Antonio Tajani, another major figure in Forza Italia and former president of the European Parliament, has also said he supports whoever gets the most votes to decide on the Prime Minister.

So far, polls show Meloni’s FdI well ahead of her allies, with an SWG poll putting the national-conservative FdI at 23.8 per cent, with Salvini’s League trailing behind at 12.5 per cent and Forza Italia at 8 per cent.

Meloni is well-known for her socially conservative beliefs, including opposition to same-sex marriage, opposing mass migration and being against pushing LGBT and gender ideology on children.

Her FdI party are also noted anti-communists and suggested banning communism in Italy entirely using the same laws used to ban fascist parties. Yet despite her anti-extremist stance, Meloni has been accused of having “neo-fascists” among her support base.

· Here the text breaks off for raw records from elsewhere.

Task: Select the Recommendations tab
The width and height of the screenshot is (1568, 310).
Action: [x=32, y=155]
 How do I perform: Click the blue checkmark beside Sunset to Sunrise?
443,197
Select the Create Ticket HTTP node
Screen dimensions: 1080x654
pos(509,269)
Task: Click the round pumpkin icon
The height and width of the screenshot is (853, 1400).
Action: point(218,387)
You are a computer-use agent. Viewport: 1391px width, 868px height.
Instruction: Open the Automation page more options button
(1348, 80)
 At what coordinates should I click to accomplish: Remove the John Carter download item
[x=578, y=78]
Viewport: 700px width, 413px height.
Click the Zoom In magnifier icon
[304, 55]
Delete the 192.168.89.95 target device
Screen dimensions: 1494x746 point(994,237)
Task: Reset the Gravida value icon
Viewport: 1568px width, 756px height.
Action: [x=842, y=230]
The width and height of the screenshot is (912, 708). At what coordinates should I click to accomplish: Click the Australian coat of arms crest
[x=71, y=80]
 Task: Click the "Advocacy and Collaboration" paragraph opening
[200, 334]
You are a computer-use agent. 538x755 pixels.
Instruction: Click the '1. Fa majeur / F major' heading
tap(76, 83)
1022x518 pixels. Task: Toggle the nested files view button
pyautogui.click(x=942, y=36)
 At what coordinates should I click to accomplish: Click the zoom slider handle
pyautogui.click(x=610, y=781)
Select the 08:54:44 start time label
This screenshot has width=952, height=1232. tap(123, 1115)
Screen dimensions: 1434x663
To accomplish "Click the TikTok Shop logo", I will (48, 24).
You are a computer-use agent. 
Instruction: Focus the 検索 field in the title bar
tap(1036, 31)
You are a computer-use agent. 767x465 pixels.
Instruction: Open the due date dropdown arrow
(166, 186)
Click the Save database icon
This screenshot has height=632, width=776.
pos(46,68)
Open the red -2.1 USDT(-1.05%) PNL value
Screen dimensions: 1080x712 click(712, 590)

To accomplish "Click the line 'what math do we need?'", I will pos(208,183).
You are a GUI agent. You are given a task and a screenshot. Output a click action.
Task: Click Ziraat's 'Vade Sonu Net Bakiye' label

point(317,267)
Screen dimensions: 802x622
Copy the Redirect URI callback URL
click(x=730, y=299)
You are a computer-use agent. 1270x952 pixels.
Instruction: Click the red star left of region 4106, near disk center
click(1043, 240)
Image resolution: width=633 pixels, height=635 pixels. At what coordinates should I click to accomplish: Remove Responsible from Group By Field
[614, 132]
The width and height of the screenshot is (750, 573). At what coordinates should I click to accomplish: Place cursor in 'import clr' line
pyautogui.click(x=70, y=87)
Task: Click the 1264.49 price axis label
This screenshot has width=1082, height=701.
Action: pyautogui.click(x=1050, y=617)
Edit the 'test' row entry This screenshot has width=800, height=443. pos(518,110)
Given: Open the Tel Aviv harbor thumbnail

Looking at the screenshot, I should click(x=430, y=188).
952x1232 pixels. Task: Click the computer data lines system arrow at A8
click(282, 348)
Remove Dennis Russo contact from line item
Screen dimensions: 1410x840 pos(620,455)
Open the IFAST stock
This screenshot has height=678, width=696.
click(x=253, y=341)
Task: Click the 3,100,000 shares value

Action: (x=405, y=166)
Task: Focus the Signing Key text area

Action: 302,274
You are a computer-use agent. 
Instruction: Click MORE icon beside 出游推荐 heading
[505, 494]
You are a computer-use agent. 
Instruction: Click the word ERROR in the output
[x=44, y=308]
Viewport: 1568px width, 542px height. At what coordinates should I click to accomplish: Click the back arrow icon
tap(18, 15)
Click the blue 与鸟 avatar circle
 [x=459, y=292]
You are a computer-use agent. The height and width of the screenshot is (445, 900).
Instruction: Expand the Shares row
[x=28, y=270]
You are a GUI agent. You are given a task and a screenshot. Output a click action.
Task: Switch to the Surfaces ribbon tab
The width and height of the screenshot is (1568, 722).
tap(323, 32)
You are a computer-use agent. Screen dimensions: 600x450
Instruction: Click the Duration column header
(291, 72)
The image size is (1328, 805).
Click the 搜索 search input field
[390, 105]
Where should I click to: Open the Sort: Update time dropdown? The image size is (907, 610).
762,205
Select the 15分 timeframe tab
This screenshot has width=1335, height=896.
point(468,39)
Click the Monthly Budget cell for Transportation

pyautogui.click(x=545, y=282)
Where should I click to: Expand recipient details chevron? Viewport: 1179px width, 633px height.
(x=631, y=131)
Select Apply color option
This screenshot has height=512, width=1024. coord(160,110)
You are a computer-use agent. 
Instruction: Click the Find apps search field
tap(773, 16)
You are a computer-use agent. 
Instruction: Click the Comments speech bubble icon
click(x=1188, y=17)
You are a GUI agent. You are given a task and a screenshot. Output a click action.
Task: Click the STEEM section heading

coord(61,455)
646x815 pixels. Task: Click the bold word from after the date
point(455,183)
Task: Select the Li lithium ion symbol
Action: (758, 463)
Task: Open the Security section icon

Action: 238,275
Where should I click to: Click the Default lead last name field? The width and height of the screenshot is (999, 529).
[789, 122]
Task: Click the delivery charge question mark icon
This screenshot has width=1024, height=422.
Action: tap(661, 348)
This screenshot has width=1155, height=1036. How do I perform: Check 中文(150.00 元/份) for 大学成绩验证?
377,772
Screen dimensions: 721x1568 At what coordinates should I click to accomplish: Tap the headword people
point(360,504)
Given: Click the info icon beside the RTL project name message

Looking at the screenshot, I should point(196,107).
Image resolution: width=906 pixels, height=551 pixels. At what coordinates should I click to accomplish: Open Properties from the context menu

Dismissing the comments, Meloni said — in remarks reported by the UK’s Daily Telegraph — that her party had much in common with moderate conservative parties like the British Tories, who at best could be considered to be on the globalist centre-right.

“I have been reading that the victory of Fratelli d’Italia in the September elections would mean a disaster, leading to an authoritarian turn, Italy’s departure from the euro and other nonsense of this sort. None of this is true”, she said.

Salvini, meanwhile, has hinted that he may be open to reprising his role as Italian Interior Minister in a new right-wing coalition government, arguing that a member of his League should assume the role, and stating the successes he had in tackling illegal immigration while Interior Minister in 2018 and 2019.

“I count on a man or a woman from the League at the Viminale [Interior Ministry] because we wrote the security decrees. I think, with regard to immigration, that in 2018 and 2019, Italy was a safer, more protected, more European country. I will go where the Italians send me,” Salvini stated last week.